The investigations are time-consuming and often meet with resistance from the prisoners' home countries, which can be sensitive to suggestions that they allow torture, U.S. officials said. In cases where there is a risk of mistreatment, U.S. policy is to obtain a written promise from the host government that the prisoner will not be abused and that U.S. officials will be allowed to monitor the arrangement.

"It often takes us months and months, or even years, to negotiate the human rights assurances that we are comfortable with before we will transfer someone to another country," said Bellinger, the State Department's legal adviser.

Human rights groups have criticized the written assurances as unreliable. In March, the New York-based group Human Rights Watch issued a report on the fate of seven Russians who were released from Guantanamo three years ago, asserting three have been tortured since their return.

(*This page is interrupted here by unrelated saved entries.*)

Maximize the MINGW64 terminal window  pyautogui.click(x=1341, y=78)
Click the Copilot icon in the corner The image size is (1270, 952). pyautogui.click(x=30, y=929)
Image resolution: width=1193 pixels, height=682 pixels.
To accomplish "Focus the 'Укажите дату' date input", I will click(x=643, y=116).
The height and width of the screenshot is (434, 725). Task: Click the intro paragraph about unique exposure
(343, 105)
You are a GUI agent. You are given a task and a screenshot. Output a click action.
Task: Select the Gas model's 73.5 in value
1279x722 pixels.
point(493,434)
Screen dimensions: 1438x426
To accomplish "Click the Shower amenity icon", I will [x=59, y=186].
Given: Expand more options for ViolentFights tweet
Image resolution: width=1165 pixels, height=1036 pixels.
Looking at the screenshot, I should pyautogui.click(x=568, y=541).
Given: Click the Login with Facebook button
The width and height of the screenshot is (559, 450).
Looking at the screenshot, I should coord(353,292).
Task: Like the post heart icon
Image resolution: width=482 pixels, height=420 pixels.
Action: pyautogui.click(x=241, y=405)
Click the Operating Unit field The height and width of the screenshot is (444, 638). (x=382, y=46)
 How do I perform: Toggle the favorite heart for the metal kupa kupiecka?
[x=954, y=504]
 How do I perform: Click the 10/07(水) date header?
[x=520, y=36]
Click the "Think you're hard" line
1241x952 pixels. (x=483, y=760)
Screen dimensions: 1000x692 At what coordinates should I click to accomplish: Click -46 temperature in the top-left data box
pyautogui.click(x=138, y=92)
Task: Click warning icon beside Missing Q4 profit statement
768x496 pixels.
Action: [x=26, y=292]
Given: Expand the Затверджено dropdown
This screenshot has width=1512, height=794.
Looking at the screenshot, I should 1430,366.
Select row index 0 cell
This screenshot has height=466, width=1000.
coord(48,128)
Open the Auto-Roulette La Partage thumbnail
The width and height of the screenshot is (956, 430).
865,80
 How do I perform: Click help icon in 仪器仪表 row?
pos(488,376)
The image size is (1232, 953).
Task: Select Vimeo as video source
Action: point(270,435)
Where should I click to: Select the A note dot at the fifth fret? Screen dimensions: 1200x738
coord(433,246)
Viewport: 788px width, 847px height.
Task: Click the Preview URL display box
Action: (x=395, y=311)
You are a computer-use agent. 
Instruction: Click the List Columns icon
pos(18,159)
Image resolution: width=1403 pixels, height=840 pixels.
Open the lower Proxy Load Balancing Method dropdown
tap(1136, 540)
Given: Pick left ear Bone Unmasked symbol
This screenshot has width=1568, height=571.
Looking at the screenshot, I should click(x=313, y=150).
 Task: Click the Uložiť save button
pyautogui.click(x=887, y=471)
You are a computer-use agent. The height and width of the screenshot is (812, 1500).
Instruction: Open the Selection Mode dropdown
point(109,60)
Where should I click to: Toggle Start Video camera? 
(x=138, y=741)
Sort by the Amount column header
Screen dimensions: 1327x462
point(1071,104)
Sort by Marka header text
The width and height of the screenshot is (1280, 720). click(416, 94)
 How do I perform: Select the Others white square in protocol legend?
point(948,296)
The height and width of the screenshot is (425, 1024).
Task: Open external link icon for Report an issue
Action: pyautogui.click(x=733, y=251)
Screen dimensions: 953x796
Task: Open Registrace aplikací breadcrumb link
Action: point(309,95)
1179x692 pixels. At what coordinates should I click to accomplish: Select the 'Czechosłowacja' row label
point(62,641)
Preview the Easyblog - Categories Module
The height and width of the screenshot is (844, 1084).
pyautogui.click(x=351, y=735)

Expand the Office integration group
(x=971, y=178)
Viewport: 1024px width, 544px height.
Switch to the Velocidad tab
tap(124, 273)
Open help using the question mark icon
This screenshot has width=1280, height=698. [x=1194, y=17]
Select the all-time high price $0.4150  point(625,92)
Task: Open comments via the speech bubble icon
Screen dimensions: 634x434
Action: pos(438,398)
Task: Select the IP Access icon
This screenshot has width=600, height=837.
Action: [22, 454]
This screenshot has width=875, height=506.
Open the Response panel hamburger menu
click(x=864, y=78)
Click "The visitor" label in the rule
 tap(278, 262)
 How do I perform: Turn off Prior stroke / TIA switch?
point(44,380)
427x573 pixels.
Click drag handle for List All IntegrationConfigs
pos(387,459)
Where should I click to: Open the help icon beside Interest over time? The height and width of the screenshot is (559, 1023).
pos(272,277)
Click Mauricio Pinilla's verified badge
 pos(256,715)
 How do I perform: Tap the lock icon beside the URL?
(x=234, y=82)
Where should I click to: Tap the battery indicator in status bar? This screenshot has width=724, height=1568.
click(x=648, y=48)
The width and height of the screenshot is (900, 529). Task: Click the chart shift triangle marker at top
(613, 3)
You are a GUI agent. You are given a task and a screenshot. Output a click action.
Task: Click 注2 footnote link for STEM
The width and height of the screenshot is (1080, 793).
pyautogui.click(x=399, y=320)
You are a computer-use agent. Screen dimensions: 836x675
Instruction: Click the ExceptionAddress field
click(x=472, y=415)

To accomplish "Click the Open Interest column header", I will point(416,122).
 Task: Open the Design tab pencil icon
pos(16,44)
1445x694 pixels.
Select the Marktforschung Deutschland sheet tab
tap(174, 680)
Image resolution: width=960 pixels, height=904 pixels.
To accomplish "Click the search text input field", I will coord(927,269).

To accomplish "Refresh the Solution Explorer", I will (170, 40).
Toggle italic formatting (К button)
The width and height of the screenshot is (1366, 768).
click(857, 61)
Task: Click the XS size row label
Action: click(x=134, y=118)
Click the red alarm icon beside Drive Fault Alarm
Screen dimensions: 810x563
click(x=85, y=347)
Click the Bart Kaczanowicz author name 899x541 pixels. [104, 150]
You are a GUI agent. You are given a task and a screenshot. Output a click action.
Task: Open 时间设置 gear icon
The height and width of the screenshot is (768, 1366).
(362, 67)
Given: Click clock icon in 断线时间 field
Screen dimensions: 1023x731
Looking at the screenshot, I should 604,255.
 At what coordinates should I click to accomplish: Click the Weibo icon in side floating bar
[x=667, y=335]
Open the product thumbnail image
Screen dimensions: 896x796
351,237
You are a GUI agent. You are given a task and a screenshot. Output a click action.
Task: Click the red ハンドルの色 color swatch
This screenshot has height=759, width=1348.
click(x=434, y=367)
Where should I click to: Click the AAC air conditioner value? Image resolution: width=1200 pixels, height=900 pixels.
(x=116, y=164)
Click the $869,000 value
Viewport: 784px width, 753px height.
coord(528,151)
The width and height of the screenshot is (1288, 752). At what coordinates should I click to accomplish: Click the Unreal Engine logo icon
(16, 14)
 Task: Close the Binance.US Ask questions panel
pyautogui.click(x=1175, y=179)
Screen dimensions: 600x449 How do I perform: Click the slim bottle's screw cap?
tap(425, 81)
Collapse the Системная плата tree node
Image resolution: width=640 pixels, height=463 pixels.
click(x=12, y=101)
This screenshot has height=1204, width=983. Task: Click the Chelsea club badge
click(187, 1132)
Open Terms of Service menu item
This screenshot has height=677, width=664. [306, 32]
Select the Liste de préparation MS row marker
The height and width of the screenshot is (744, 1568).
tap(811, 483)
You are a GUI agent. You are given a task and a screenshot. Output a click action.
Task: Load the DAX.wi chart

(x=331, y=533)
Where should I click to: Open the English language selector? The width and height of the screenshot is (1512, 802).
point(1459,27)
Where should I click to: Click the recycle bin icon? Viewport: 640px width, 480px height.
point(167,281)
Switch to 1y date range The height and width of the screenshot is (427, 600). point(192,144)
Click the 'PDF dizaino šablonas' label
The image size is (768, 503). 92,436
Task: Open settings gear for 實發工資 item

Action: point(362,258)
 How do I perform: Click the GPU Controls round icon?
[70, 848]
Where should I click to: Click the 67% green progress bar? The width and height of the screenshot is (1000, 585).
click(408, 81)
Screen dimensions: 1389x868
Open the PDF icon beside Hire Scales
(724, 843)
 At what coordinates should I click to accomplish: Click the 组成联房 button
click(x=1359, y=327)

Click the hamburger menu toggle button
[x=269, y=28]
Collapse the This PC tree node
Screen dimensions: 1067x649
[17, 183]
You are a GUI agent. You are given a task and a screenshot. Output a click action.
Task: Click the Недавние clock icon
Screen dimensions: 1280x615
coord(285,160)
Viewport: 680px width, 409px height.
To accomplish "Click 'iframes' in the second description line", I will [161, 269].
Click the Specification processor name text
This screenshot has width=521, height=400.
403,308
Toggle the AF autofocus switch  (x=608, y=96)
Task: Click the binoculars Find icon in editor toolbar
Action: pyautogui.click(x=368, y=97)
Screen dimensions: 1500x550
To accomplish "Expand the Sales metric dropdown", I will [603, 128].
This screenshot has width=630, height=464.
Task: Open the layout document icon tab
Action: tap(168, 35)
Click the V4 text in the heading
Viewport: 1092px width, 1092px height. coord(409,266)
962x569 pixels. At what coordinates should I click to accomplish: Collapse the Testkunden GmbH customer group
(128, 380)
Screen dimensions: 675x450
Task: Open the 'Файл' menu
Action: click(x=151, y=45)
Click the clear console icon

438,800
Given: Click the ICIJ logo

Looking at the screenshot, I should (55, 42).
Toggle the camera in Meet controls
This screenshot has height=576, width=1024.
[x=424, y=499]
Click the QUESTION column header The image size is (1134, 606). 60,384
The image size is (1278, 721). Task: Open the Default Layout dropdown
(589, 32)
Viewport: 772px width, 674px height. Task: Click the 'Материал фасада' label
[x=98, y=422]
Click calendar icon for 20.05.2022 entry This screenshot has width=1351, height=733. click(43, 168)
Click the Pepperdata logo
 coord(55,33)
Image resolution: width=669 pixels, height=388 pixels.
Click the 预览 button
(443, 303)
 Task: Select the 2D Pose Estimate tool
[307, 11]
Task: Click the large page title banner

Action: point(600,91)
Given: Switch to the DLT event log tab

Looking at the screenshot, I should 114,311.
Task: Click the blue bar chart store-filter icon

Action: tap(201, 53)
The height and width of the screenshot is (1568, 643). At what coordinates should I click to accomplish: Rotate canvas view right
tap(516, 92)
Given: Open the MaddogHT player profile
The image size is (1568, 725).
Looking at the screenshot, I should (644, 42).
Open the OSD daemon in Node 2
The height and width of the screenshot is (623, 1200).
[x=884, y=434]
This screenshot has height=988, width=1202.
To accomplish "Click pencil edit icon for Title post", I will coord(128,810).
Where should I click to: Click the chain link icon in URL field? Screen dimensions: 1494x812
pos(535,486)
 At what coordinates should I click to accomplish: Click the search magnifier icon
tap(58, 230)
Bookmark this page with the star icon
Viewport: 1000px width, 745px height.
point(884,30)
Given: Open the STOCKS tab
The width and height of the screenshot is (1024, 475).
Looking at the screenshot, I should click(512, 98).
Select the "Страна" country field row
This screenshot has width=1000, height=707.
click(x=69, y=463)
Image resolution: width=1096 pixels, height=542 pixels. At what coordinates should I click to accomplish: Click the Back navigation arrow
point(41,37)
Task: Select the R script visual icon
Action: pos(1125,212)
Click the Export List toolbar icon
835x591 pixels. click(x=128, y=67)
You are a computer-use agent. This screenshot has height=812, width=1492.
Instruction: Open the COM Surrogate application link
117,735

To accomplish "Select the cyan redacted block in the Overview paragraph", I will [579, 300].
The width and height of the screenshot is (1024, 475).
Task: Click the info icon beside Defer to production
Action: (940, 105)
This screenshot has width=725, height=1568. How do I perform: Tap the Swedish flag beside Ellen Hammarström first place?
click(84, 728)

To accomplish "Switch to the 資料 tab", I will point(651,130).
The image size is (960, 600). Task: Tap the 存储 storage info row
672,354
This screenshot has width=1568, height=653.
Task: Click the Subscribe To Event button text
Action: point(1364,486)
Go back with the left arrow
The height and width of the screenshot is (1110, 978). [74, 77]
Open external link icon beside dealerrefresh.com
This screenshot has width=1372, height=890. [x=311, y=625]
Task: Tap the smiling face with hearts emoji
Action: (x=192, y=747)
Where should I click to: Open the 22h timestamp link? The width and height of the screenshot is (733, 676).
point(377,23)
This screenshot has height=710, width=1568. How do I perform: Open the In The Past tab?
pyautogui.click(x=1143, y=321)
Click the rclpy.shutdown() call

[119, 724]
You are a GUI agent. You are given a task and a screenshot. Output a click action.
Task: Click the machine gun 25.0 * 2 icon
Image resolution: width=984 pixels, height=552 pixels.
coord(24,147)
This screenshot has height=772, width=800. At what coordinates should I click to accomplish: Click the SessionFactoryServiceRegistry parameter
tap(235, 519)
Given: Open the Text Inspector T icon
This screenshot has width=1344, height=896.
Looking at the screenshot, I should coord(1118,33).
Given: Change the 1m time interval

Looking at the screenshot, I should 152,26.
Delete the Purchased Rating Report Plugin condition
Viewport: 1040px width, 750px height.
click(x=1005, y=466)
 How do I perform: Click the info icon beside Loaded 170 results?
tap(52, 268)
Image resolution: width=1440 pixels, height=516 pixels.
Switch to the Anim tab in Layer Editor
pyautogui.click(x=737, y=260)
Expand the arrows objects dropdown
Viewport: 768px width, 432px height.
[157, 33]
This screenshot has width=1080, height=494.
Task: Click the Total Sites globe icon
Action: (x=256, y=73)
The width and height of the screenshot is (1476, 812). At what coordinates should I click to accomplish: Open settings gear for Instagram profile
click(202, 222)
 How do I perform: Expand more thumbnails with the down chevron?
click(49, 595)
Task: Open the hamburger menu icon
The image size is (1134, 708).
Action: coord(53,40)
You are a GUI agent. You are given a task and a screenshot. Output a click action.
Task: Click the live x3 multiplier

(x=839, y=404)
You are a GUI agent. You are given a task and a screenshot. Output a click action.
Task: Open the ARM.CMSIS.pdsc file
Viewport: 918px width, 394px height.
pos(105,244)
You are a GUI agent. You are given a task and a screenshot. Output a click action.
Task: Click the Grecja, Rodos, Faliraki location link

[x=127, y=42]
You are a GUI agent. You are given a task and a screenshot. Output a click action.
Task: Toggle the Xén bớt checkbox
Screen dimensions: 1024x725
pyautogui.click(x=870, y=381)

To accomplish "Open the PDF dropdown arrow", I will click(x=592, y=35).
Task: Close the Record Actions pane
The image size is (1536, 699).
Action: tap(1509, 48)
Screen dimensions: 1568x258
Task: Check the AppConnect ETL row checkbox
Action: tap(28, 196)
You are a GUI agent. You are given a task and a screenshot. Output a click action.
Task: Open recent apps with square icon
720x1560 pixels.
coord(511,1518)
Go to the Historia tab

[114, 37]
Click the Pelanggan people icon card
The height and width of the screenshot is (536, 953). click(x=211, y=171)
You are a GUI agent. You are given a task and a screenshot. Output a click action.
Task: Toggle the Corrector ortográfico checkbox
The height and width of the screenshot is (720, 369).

The watchdog group urged the U.S. government to find third-party countries willing to take Guantanamo inmates who are judged to be at risk for political persecution. U.S. officials countered that they have tried to do that for years, with virtually no success.

Albania steps in
Only one country has been willing to accept Guantanamo prisoners who had never previously set foot inside its borders. Last year, after prodding by the State Department, the Balkan nation of Albania agreed to take five Chinese separatists who belong to an ethnic group known as Uighurs.

The men were captured in late 2001 after they crossed the Chinese border into Afghanistan and Pakistan. Their attorneys said they were mistakenly taken into custody and had not taken up arms against U.S. forces. U.S. officials said dozens of countries refused to grant asylum to the Uighurs for fear of angering China, which considers them terrorists for leading a secession movement in the western province of Turkestan.

Seventeen other Uighurs have been cleared for release but remain in Guantanamo because the State Department has been unable to find a home for them. Human rights groups have pressed the U.S. government to offer the men asylum, to no avail.

A senior U.S. official who spoke on condition of anonymity said the Bush administration had considered granting the Uighurs asylum but that the idea was nixed by the Department of Homeland Security. The Uighurs would be rejected under U.S. immigration law, the official said, because they once trained in armed camps and because their separatist front, the East Turkestan Islamic Movement, was labeled a terrorist organization by the U.S. government in 2002.

Some human rights advocates said the Bush administration could speed things up by asking the United Nations or another international body for help.